We improve the likelihood of commercial success through our financial & business support and by providing a structured commercialization process. Since its inception, NEXUS-NY has worked with 39 business discovery teams (mostly university-based pre-ventures and the occasional pre-seed company). To date, we’ve helped launch 19 startup companies, 12 have raised more than $18.1M in follow-on funding. 5 of our alumni have achieved the most important early milestone – the sale of products to paying customers!

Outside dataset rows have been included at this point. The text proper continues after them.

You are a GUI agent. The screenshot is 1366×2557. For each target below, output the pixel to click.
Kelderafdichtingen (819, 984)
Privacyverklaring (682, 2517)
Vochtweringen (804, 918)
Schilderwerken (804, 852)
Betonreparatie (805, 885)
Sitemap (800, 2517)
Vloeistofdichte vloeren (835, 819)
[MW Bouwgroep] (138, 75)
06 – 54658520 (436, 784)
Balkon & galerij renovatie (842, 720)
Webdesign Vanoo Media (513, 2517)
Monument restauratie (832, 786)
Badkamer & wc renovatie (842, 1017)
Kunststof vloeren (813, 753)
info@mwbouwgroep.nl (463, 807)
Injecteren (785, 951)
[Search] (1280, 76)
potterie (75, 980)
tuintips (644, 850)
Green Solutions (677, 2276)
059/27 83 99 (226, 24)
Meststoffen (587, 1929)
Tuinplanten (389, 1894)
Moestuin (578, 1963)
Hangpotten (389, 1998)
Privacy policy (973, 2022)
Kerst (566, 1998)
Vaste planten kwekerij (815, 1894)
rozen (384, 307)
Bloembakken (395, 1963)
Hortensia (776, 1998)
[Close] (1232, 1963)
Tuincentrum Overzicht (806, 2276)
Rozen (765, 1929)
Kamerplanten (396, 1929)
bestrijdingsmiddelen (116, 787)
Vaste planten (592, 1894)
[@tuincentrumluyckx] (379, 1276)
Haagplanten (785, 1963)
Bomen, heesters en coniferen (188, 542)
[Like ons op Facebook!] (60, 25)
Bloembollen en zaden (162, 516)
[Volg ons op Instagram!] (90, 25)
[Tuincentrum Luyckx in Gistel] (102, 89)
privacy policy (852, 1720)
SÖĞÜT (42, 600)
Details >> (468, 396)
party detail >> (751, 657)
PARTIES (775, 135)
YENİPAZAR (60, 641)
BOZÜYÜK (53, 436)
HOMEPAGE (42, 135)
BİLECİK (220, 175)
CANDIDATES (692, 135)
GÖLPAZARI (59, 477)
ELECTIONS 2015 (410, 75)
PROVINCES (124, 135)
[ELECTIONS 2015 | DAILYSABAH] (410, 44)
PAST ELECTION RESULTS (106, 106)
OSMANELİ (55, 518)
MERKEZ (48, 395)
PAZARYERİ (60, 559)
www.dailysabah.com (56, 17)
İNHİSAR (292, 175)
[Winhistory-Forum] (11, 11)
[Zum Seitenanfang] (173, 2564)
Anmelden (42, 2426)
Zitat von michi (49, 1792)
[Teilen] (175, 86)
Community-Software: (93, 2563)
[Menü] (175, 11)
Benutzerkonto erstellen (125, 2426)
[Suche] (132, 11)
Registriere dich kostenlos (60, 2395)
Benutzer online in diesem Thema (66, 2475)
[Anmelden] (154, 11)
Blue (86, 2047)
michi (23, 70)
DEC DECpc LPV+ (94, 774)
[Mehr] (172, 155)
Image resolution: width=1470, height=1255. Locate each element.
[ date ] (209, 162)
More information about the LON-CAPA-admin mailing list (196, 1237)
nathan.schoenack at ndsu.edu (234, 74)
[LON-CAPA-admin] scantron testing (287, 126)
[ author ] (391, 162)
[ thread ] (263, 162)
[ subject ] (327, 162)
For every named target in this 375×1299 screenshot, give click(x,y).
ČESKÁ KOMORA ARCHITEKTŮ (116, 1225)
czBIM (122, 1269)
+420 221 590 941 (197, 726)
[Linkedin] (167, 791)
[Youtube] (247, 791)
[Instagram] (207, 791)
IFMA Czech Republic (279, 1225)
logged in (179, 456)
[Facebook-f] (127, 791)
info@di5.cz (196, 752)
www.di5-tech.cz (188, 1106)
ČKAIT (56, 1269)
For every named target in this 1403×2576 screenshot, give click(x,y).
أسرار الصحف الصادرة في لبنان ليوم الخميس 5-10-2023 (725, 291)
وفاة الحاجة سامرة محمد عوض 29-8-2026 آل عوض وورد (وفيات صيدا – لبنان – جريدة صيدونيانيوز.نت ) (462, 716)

Scientific innovation has the potential to significantly improve the human condition. Unfortunately, most research-derived innovations languish due to inadequate resources and insufficient commercialization expertise. What if there was a better way to rigorously test the commercial potential of scientific innovations and to accelerate the most promising ones? At NEXUS-NY, we work with Sciencepreneurs to do just that.
NEXUS-NY Sciencepreneurs share or aspire towards several common traits:
– They recognize commercialization is a full contact sport. They are willing to get out of their labs to actively engage, and learn from potential customers and industry participants.
– They enjoy learning about problems just as much as they like developing solutions.
– They recognize that commercial solutions require more than just “better technology.” Customers are seeking solutions which directly address significant business drivers without adding disproportionate business risk and without unduly affecting upstream or downstream processes.
– They invent cool things which promise a step function improvement as compared to existing and other emerging solutions. They endeavor to understand the technology and IP landscapes and can easily cite their unique and compelling advantage(s).
– They recognize the inherent biases which accompany scientific discovery (see confirmation bias). They actively look for and listen for reasons why their innovation might not achieve commercial success.
– They know we all have personal limitations and blind spots. They actively and enthusiastically engage those with complementary skills.
– They are good story-tellers. They enjoy talking about their technology and can explain their science and its benefits to technical and non-technical audiences alike.
Over the past few years we’ve learned a lot about how, and how not, to accelerate the commercialization of research-derived innovations. In this series of blog posts, I will highlight our key findings so as to help scientists determine whether to join us; and in hope that other organizations might benefit from our successes and mistakes.